Sherpas play a role of a catalyst when it comes to limelight and glory. Even when they are the ones who are making and breaking most of the world records on Everest, they are seldom in the international news and media. And this plight of Sherpas is somewhat like the old saying in Nepali “kholo taryo lauro birshyo” which means people tend to forget the walking (support) stick upon crossing the river and without the stick they would have never been successful in crossing the river.
There cannot be an expedition to Mount Everest without the Sherpas. Like Gurkhas, the Sherpas are also the pride of Nepal. It is due to the Sherpas, mountaineering – the mother of tourism in Nepal is reaching its height of prosperity and this legacy will be continued.

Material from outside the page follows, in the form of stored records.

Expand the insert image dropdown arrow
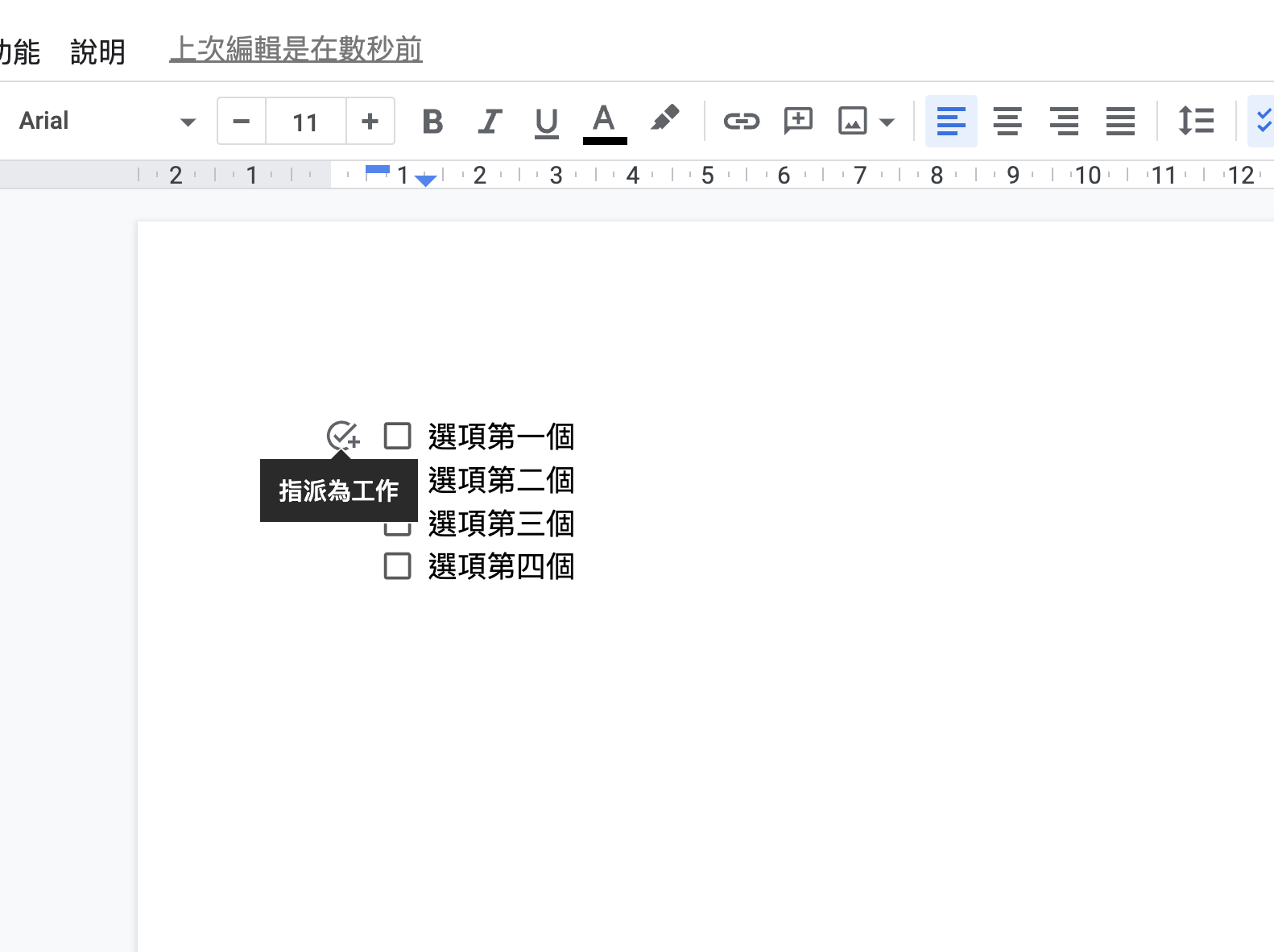(x=887, y=122)
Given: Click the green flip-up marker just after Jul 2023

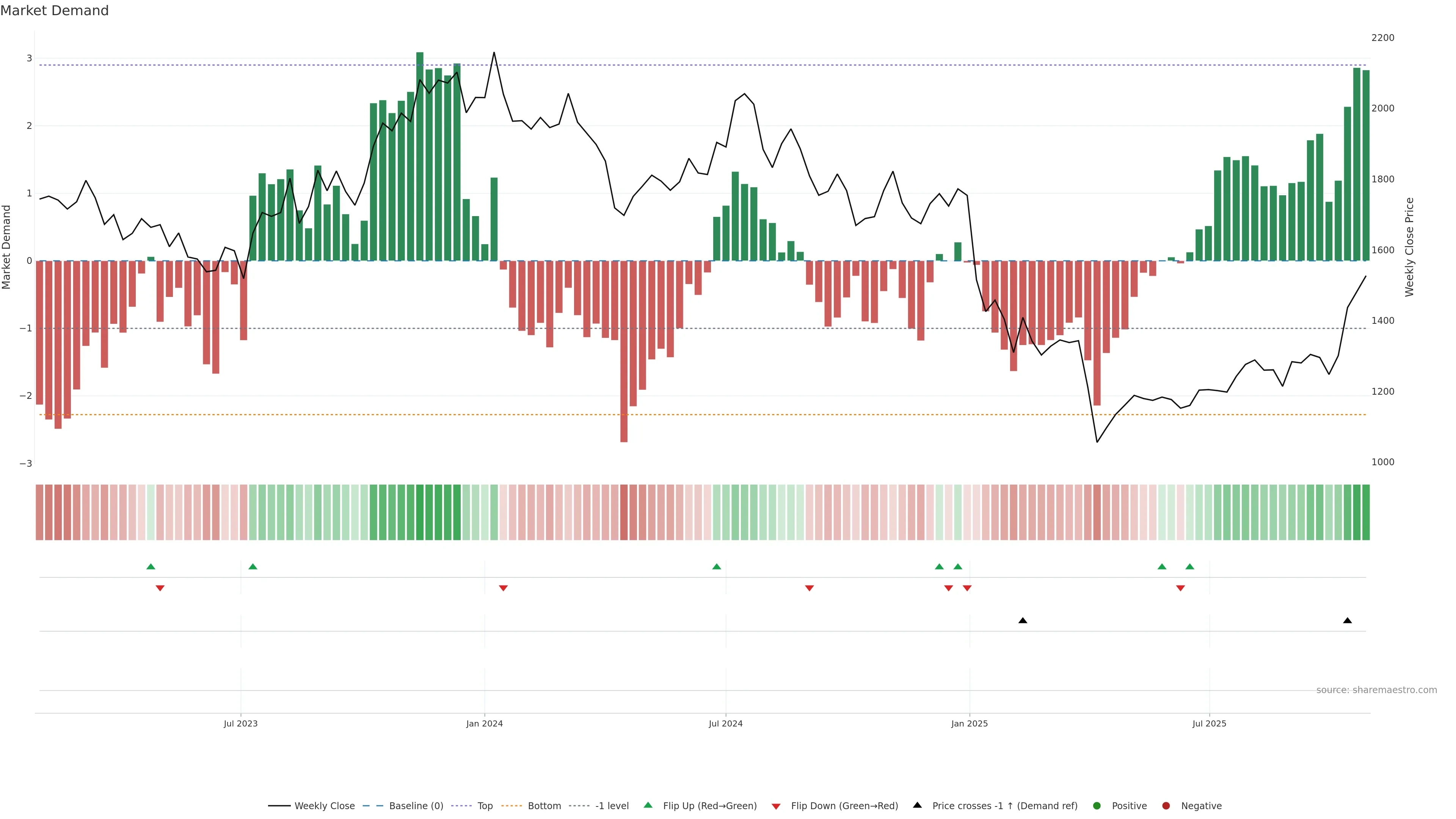Looking at the screenshot, I should click(253, 567).
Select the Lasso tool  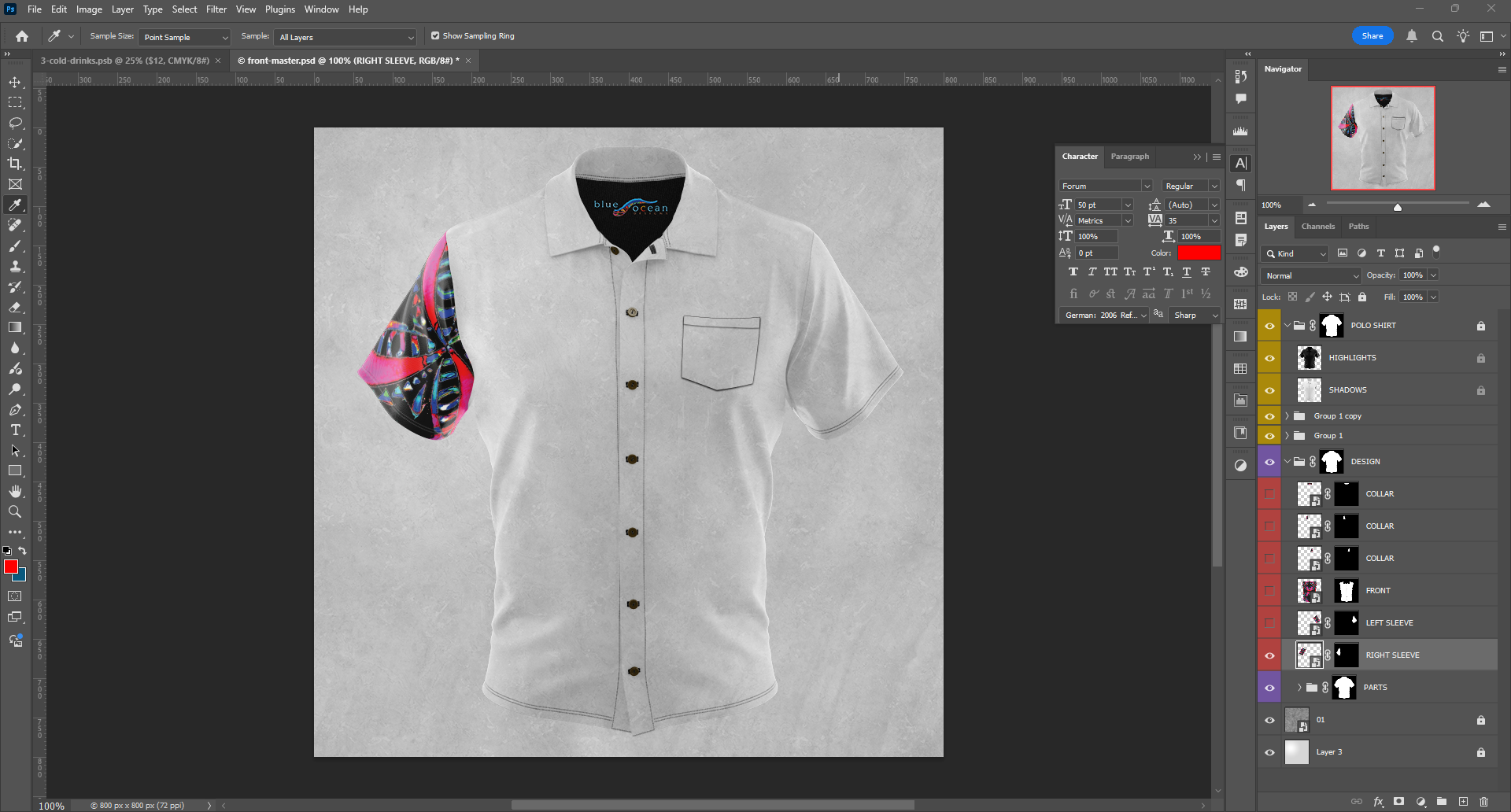(15, 124)
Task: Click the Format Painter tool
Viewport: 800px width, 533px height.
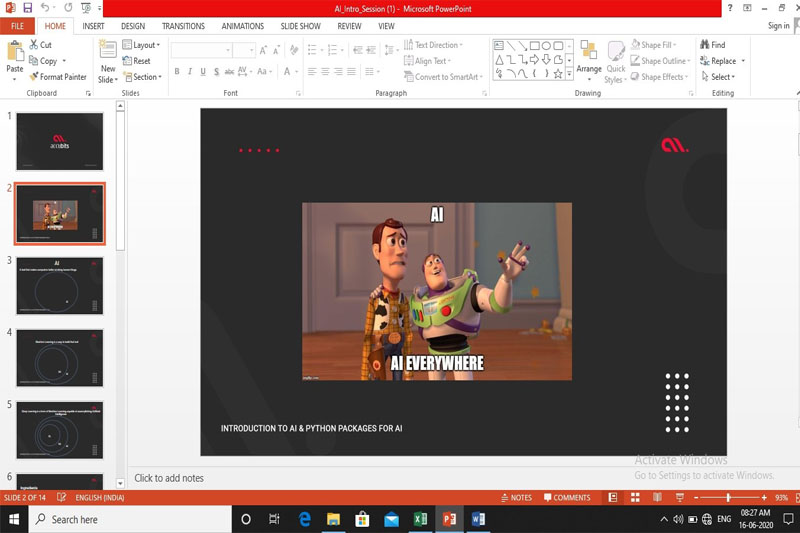Action: (x=58, y=77)
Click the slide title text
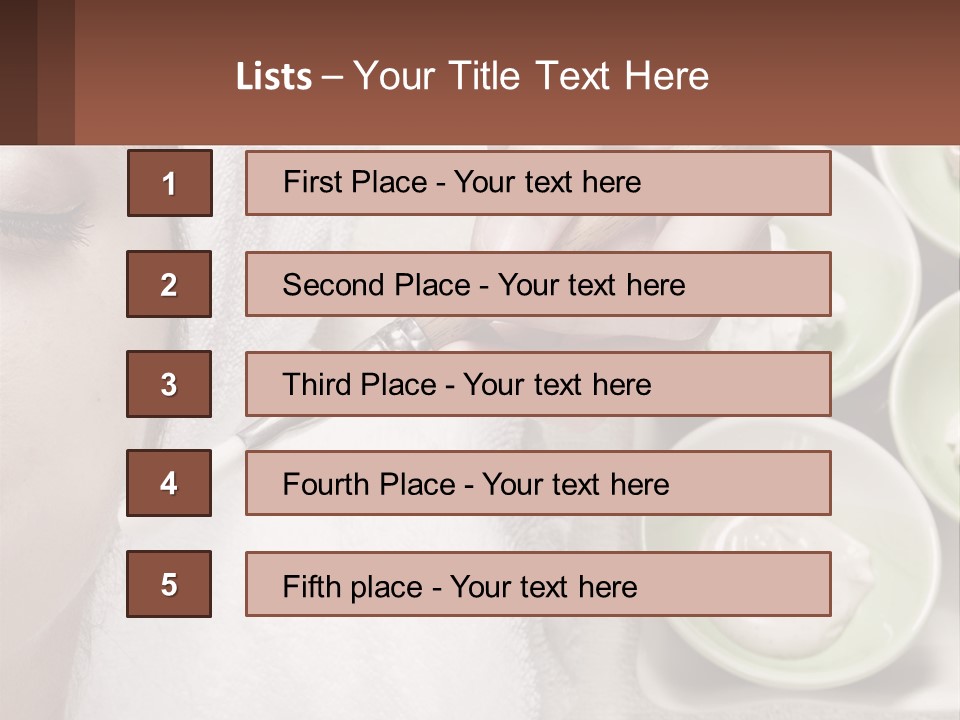Viewport: 960px width, 720px height. (x=472, y=76)
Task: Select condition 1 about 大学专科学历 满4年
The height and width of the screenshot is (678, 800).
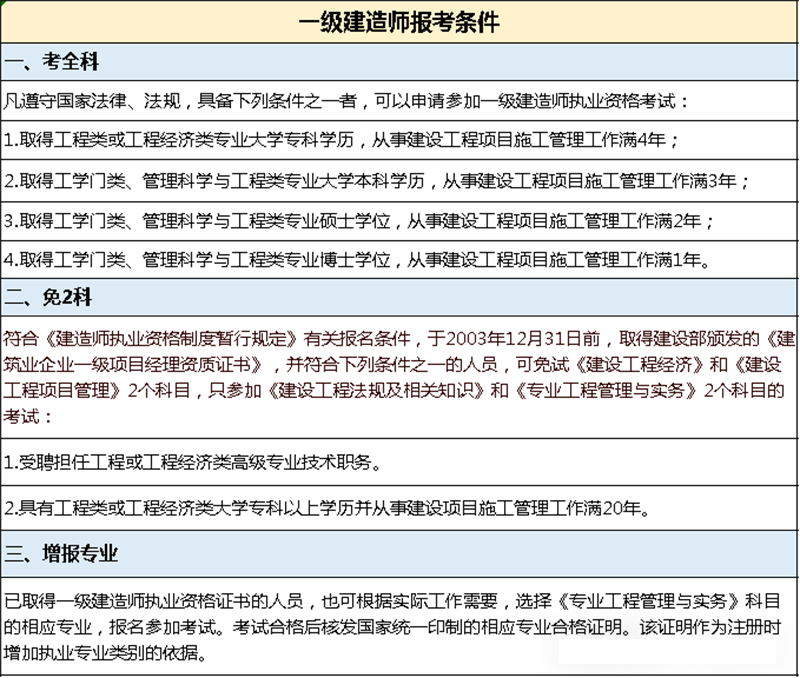Action: tap(341, 140)
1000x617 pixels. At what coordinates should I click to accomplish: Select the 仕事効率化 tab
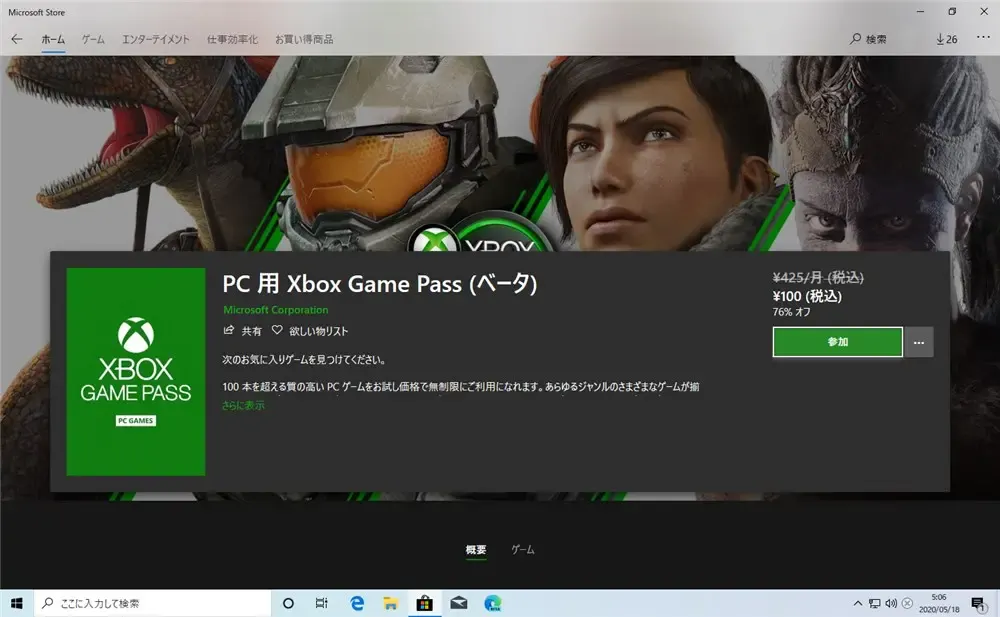tap(232, 39)
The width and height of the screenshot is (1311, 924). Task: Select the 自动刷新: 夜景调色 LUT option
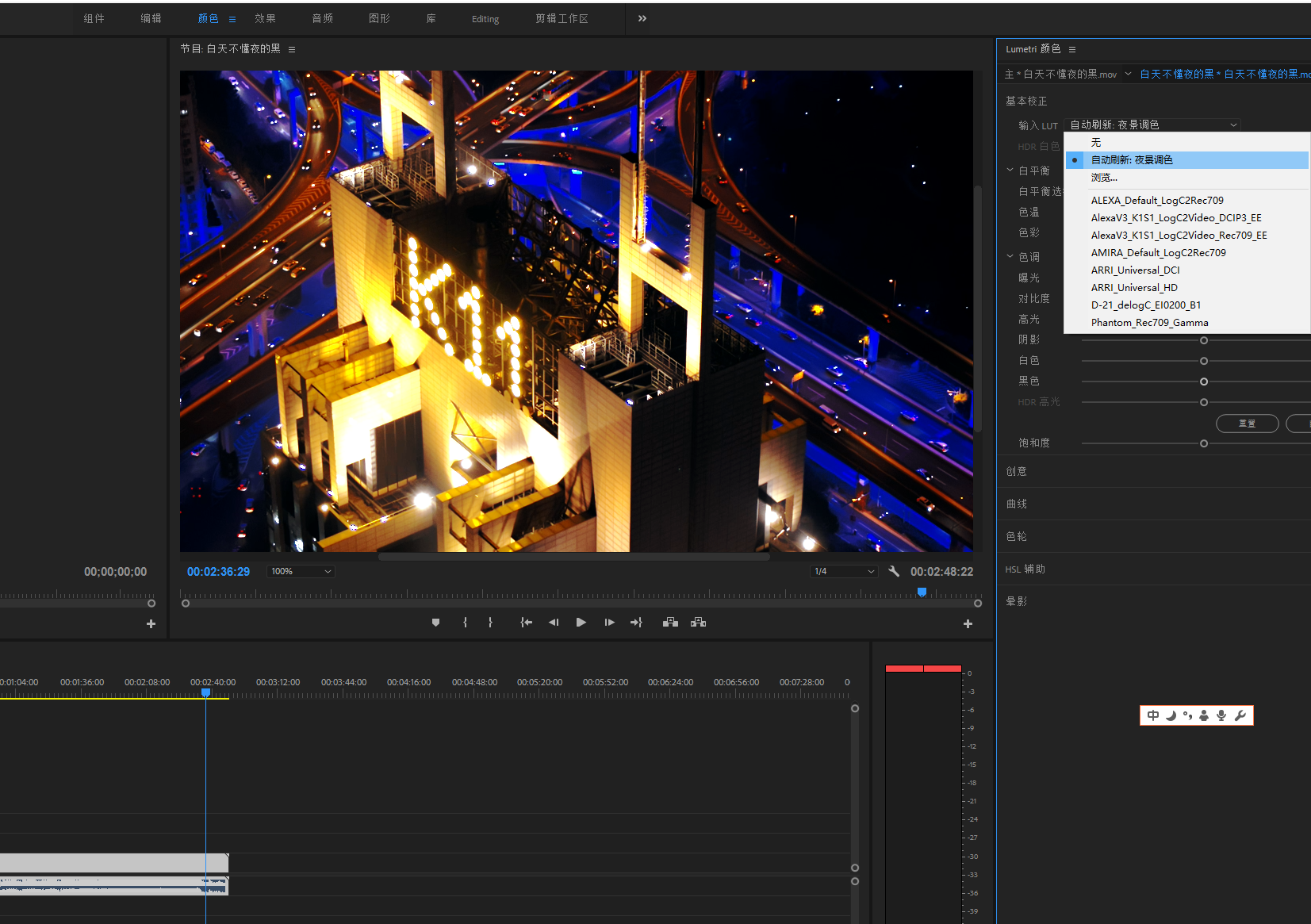pyautogui.click(x=1132, y=160)
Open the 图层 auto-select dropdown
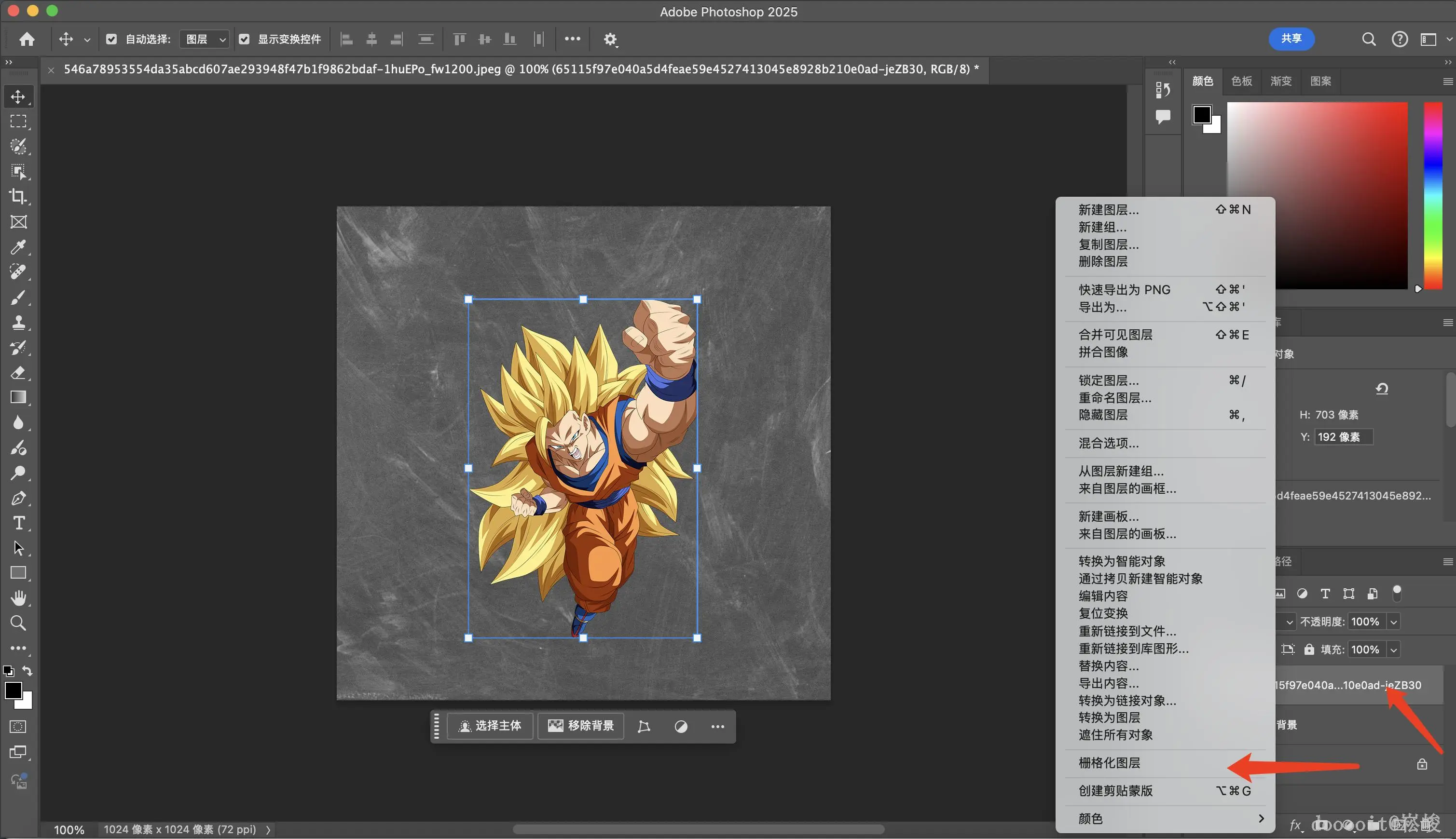The width and height of the screenshot is (1456, 839). [x=205, y=39]

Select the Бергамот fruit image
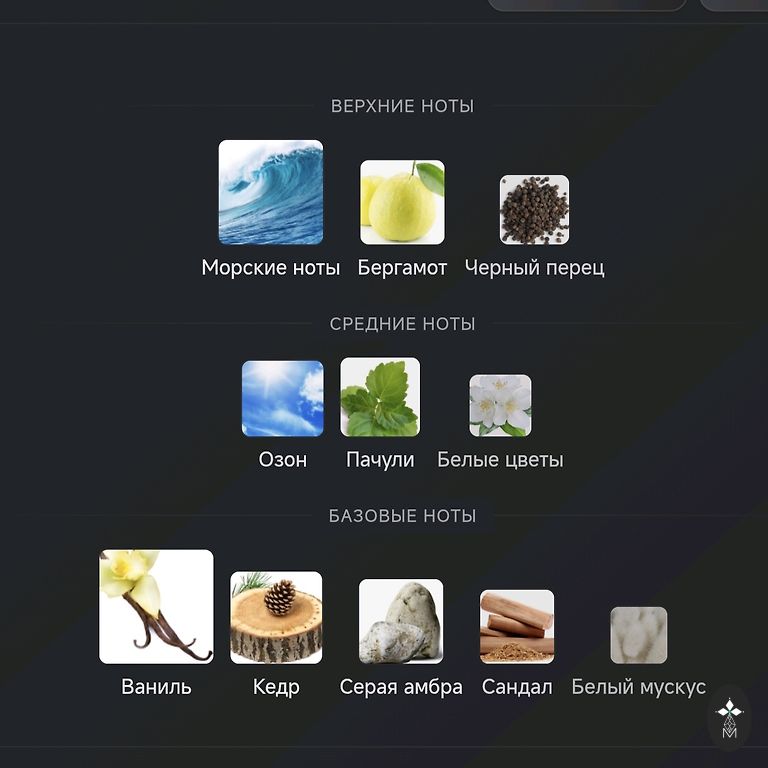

Sherpas are the evergreen and all time heroes of Everest who need no introduction and no limelight. While most of the summiteers scale Mount Everest for pleasure, fun, self achievement, adventure, or even for Guinness Book of Records, Sherpas do it for their bread and butter. May be that is the reason why they do not go after media hype but go on conquering the mountain top with silence and perseverance as their risky profession is helping them to become self-sufficient.
A glimpse of the Sherpa world record holders and breakers:
Tenzing Norgary Sherpa, the first man on Everest in May 1953 together with Sir Edmund Hillary from New Zealand.
Nawang Gombu Sherpa, the first person to reach the summit twice in May 1965.
Babu Chhiri Sherpa, the first man to stay the longest atop the peak without oxygen for 21h in May 1999.
Babu Chhiri Sherpa, the first man to conquer Everest in 16h56m in May 2000.
Temba Tsheri Sherpa, the youngest boy to scale Everest at the age of 16 in May 2001.
Ming Kipa, the youngest to be on the top of Everest at the age of 15 in May 2003.
Lhakpa Gyelu Sherpa, the fastest climber to scale Everest in 10h56m in May 2003.
Appa Sherpa, the first man to reach the summit for the 14th time in May 2004.
Lhakpa Sherpa, the first woman to conquer Everest for the fourth time in May 2004.
Apang Nawang, a disabled Sherpa with only one leg scaled the highest peak in May 2004.
Pemba Dorje Sherpa, the fastest climber reaching the Everest top in 8h20m in May 2004.
Ang Rita Sherpa (the King of Sherpas), the first man to climb Mount Everest for ten times without oxygen.